You are given an integer sequence A=(A_1,A_2,\ldots,A_N) of length N.

For each integer pair (L,R) with 1 \le L \le R \le N, define f(L,R) as follows:

• Start with an empty blackboard. Write the R-L+1 integers A_L, A_{L+1}, \ldots, A_R on the blackboard in order.
• Repeat the following operation until all integers on the blackboard are erased:
  • Choose integers l, r with l \le r such that every integer from l through r appears at least once on the blackboard. Then, erase all integers from l through r that are on the blackboard.
• Let f(L,R) be the minimum number of such operations needed to erase all the integers from the blackboard.

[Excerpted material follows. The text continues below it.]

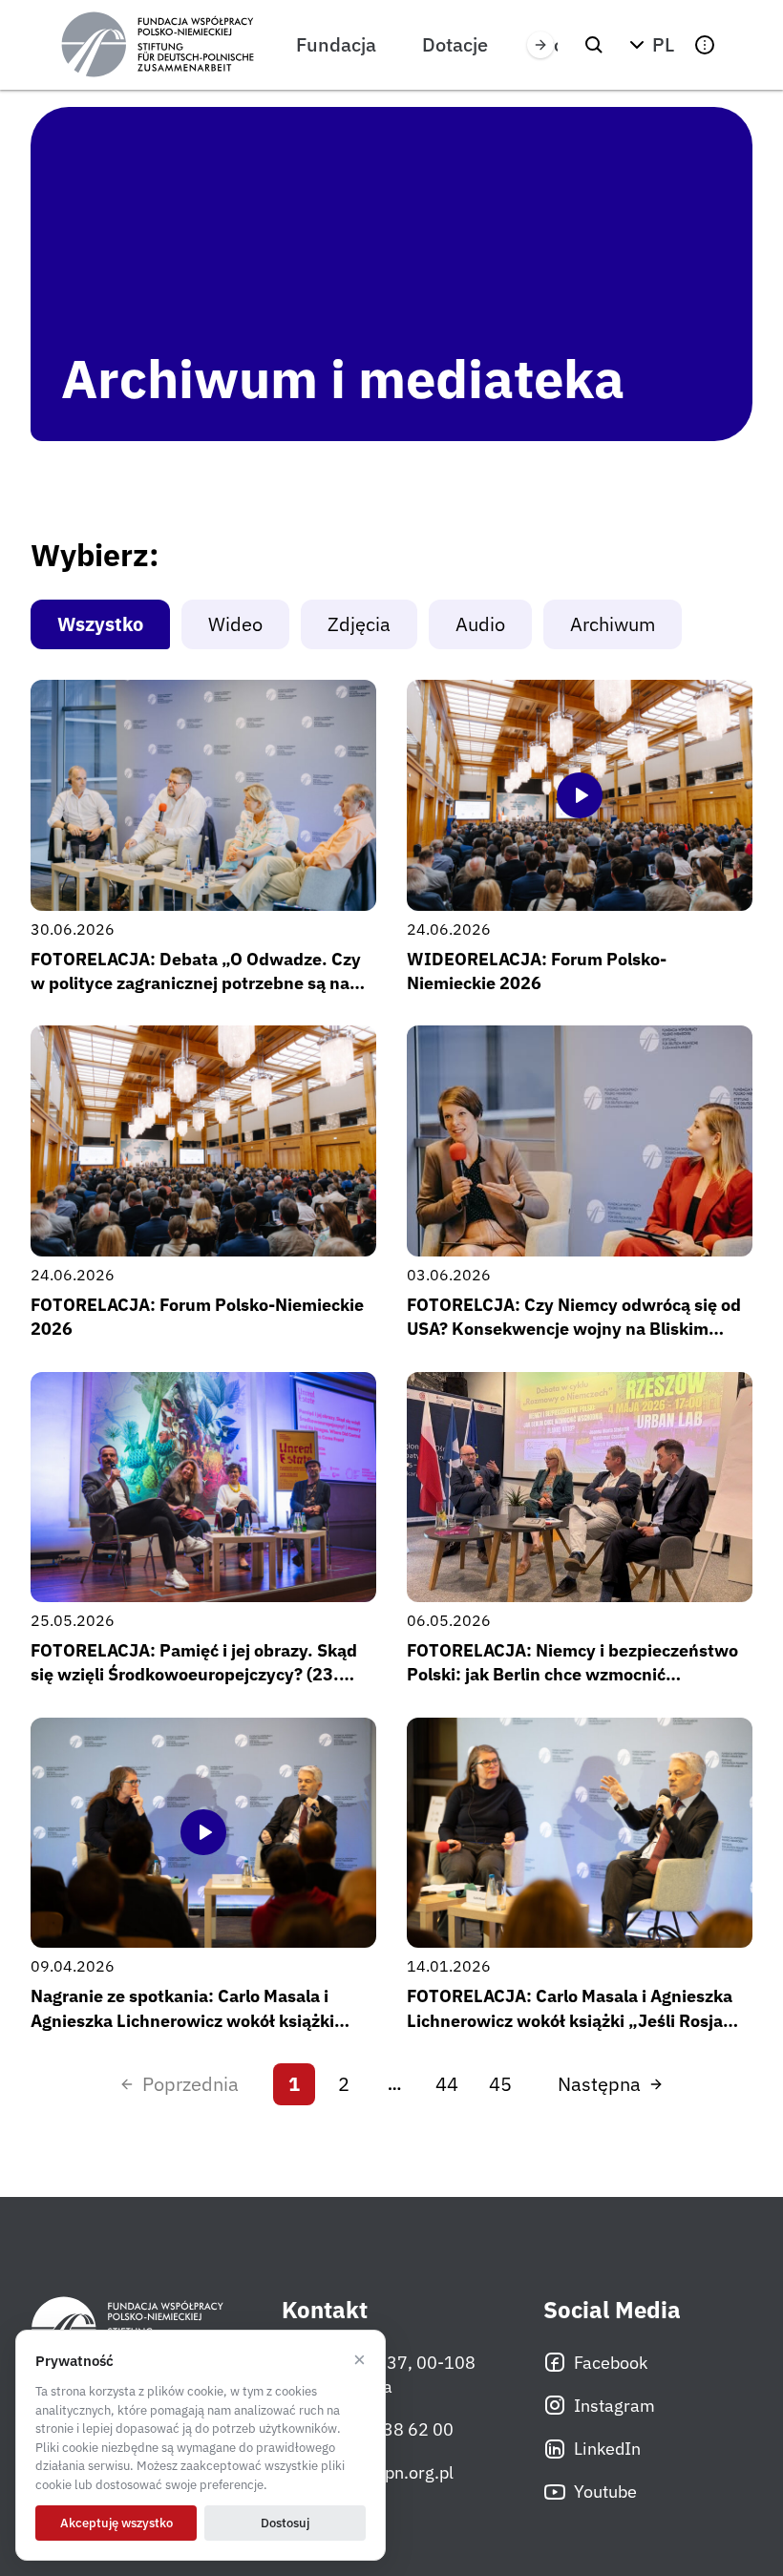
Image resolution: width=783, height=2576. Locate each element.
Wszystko (100, 624)
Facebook (610, 2363)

Find \displaystyle \sum_{L=1}^N \sum_{R=L}^N f(L,R).

Constraints

• 1 \le N \le 3 \times 10^5
• 1 \le A_i \le N
• All input values are integers.

Sample Input 1

4
1 3 1 4

Sample Output 1

16

For example, in the case of (L,R)=(1,4):

• The blackboard has 1,3,1,4.
• Choose (l,r)=(1,1) and erase all occurrences of 1. The blackboard now has 3,4.
• Choose (l,r)=(3,4) and erase all occurrences of 3 and 4. The blackboard becomes empty.
• It cannot be done in fewer than two operations, so f(1,4) = 2.

Similarly, you can find f(2,4)=2, f(1,1)=1, etc.

\displaystyle \sum_{L=1}^N \sum_{R=L}^N f(L,R) = 16, so print 16.

Sample Input 2

5
3 1 4 2 4

Sample Output 2

23

Sample Input 3

10
5 1 10 9 2 5 6 9 1 6

Sample Output 3

129